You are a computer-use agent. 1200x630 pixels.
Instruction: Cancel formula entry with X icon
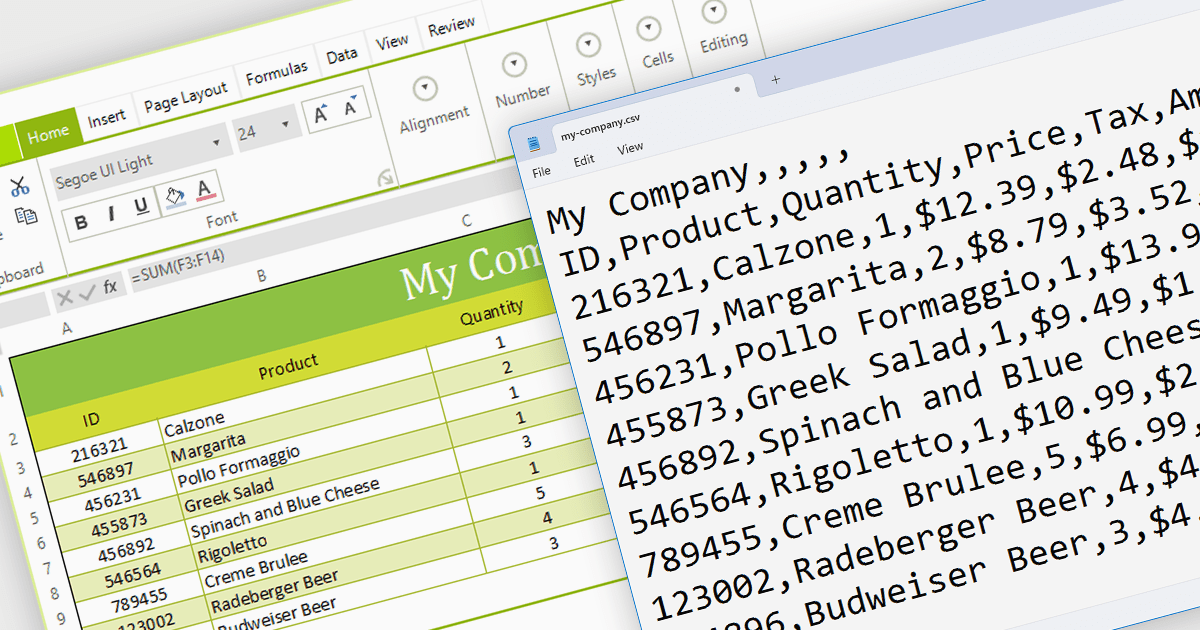click(x=64, y=297)
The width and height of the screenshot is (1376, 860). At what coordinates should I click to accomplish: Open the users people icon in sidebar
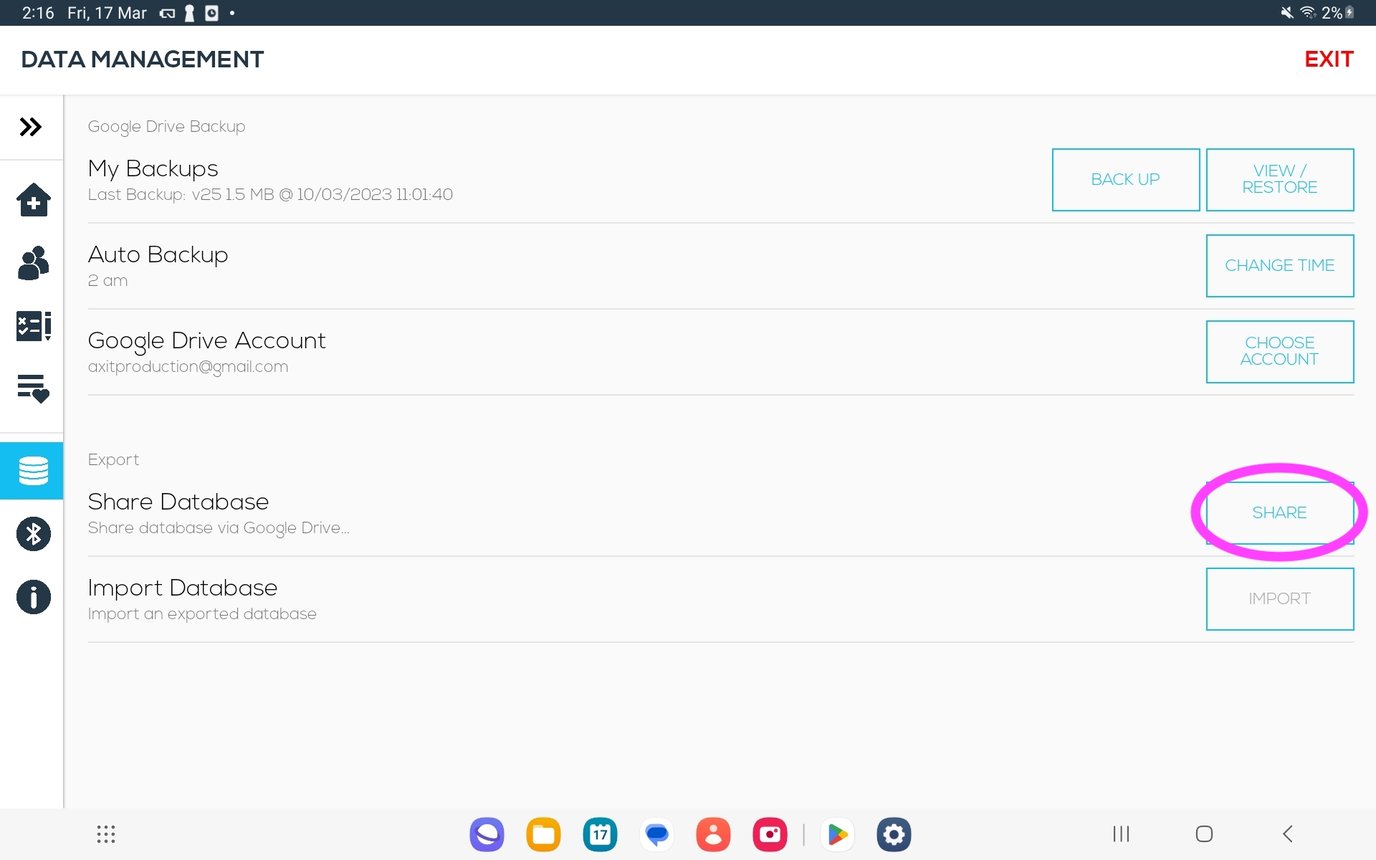tap(33, 263)
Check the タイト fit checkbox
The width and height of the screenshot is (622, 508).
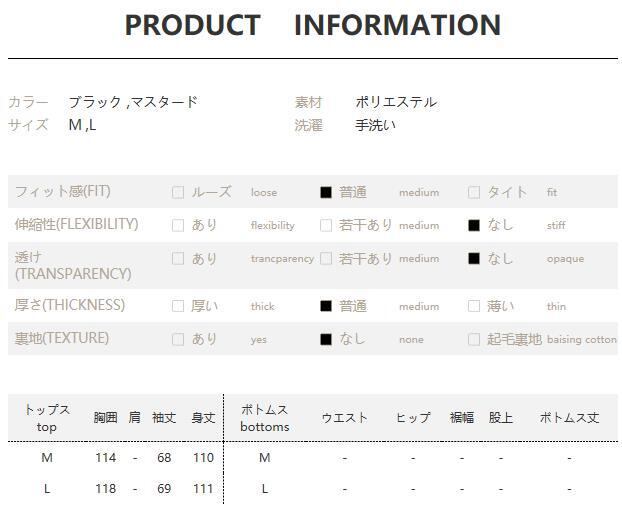[474, 193]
===
PROBLEM STATEMENT: Retype the data above in full, exactly as it stands, and skip any image.

ANSWER TO THIS TASK:
You are a computer-use agent. 1200x630 pixels.
Instruction: Cancel formula entry with X icon
click(x=64, y=297)
The width and height of the screenshot is (1376, 860). At what coordinates should I click to accomplish: Open the users people icon in sidebar
tap(33, 263)
Check the タイト fit checkbox
The width and height of the screenshot is (622, 508).
[474, 193]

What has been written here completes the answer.